Si fingeva sordo e mostrava un falso certificato per raccogliere denaro

Si tratta di un 17enne dell’est Europa senza fissa dimora che chiedeva fondi per un centro di bambini poveri. Su di lui quindi, per la prima volta, sono state applicate le nuove norme del Decreto Sicurezza

Il certificato falso del minore

Girava per il centro storico, fingendosi sordo e mostrando a tutti un falso certificato regionale per persone non udenti, chiedendo fondi per un centro di bambini poveri. In realtà il minorenne, un 17enne dell’est Europa senza fissa dimora, puntava a impietosire i passanti per raccogliere denaro.
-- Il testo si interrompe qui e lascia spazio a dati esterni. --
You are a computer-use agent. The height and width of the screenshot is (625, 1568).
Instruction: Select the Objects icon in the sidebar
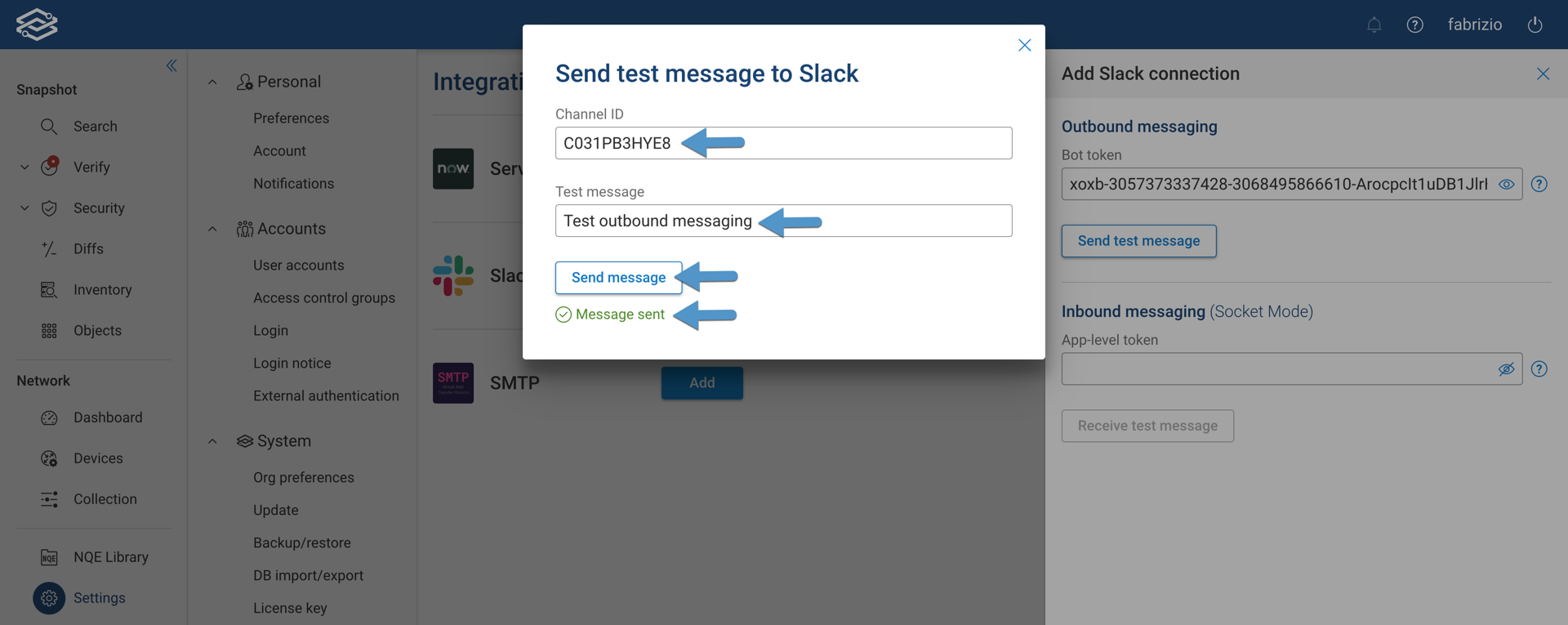[x=49, y=330]
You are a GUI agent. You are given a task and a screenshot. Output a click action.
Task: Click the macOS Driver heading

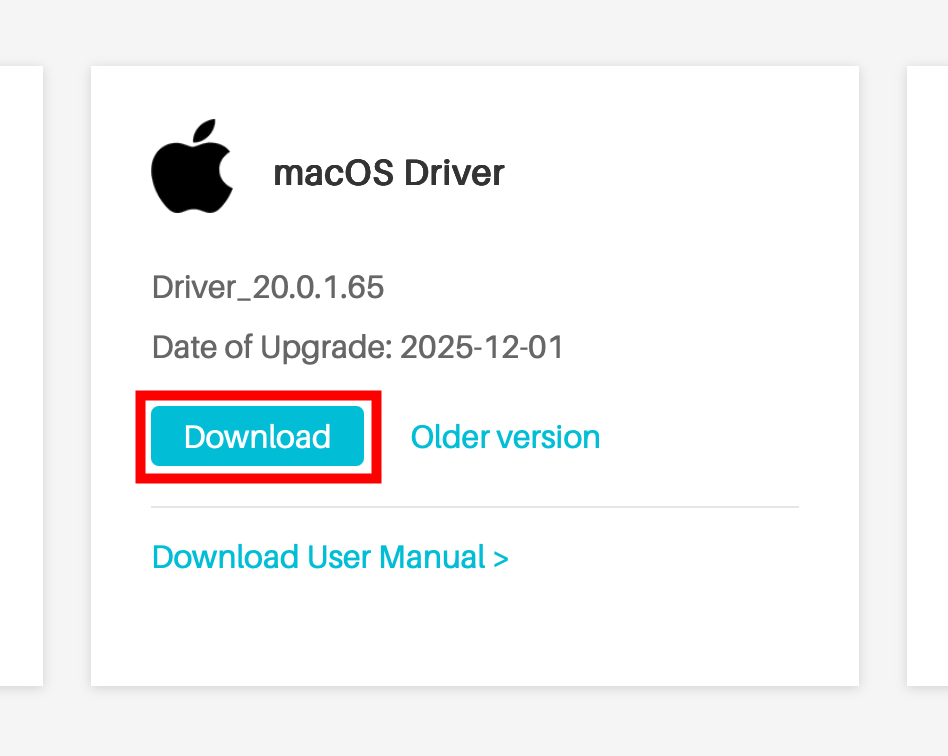[x=388, y=173]
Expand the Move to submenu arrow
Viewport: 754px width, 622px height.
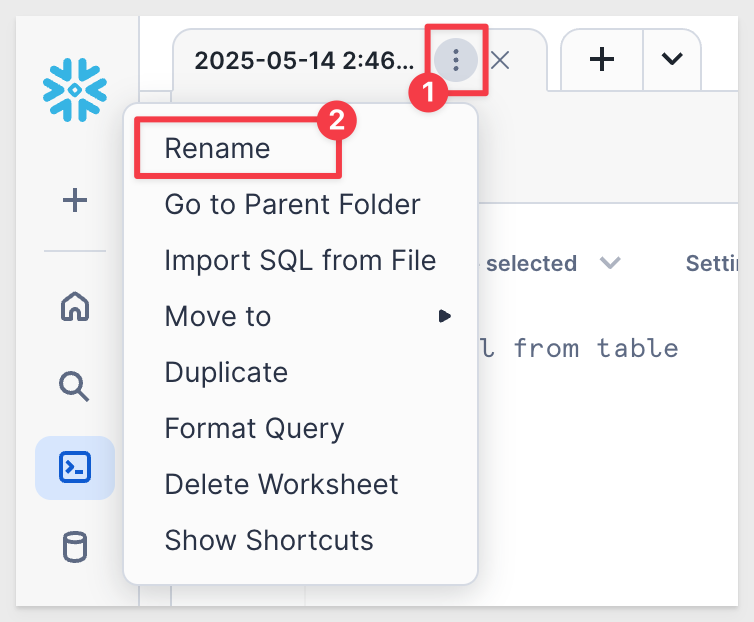[x=445, y=316]
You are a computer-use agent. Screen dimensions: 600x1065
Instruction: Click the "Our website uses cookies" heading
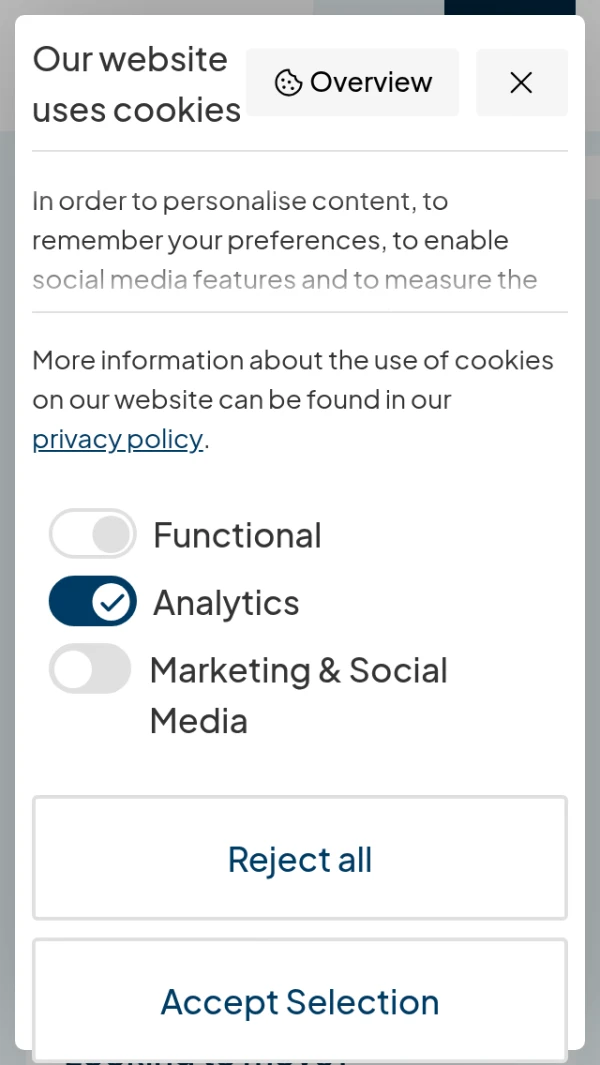[x=136, y=84]
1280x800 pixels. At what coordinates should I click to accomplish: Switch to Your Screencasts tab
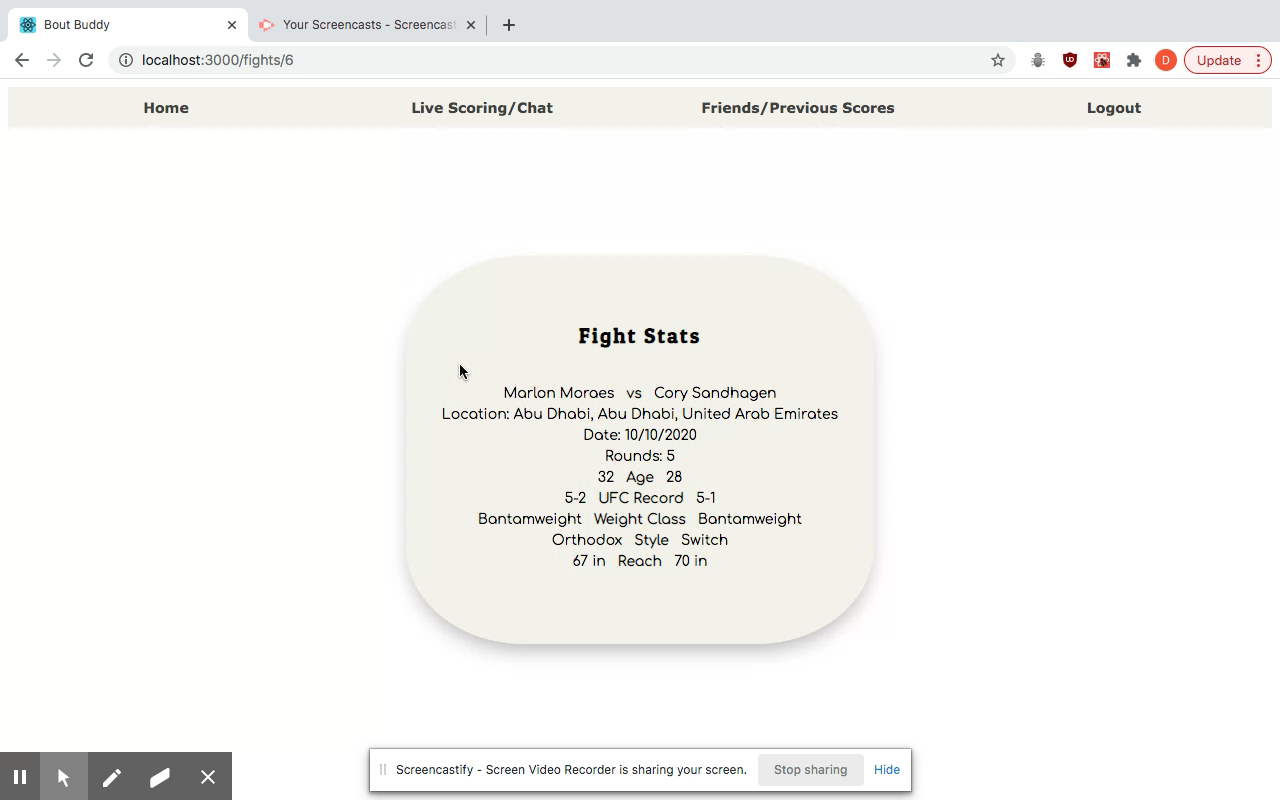[x=368, y=25]
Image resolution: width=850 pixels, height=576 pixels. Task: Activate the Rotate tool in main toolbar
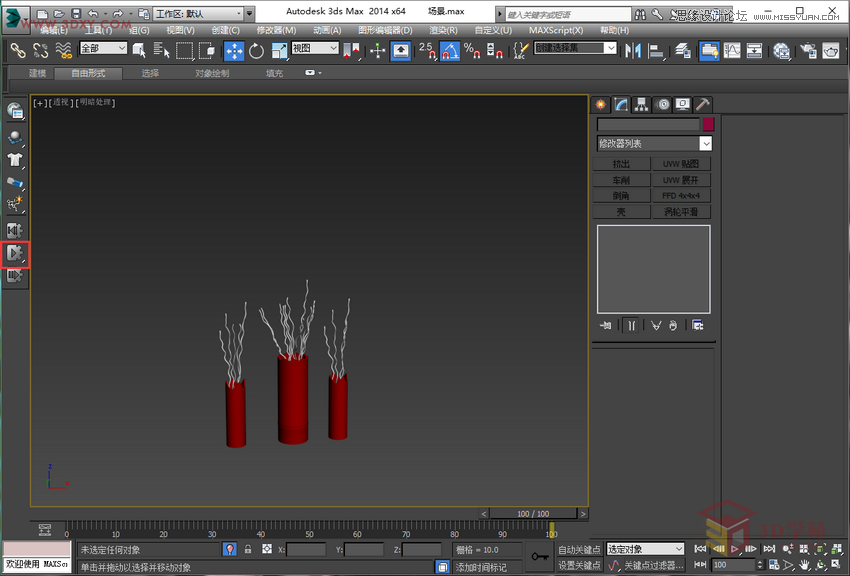point(257,51)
Il giovane è stato fermato in centro dagli agenti del Reparto Territoriale della Polizia Municipale, impegnati in servizi antidegrado, a tutela di residenti e turisti.

E, per la prima volta, sono state applicate le nuove norme del Decreto Sicurezza, che prevedono l’arresto da tre a sei mesi e una multa da 3 a 6 mila euro per chi esercita l’accattonaggio simulando malattie, attraverso il ricorso a mezzi fraudolenti per destare pietà. Il giovane è stato prima accompagnato al Comando di via del Pontiere, dove è stato affidato al padre, e poi è stato segnalato al Tribunale per i Minorenni di Venezia. Sono stati inoltre attivati i servizi sociali del Comune.

Si tratta di una truffa sempre più frequente, come attestano le verifiche effettuate dagli agenti. Il finto certificato regionale per persone non udenti e fisicamente disabili, utile ad una raccolta fondi inesistente, è stato di recente utilizzato anche in altre città d’Italia, come Roma, Ravenna e Pisa.

La Polizia Municipale invita a diffidare da queste iniziative e a non elargire denaro. Gli agenti saranno impegnati nelle prossime settimane, anche in occasione delle festività, in servizi per la tutela della sicurezza urbana.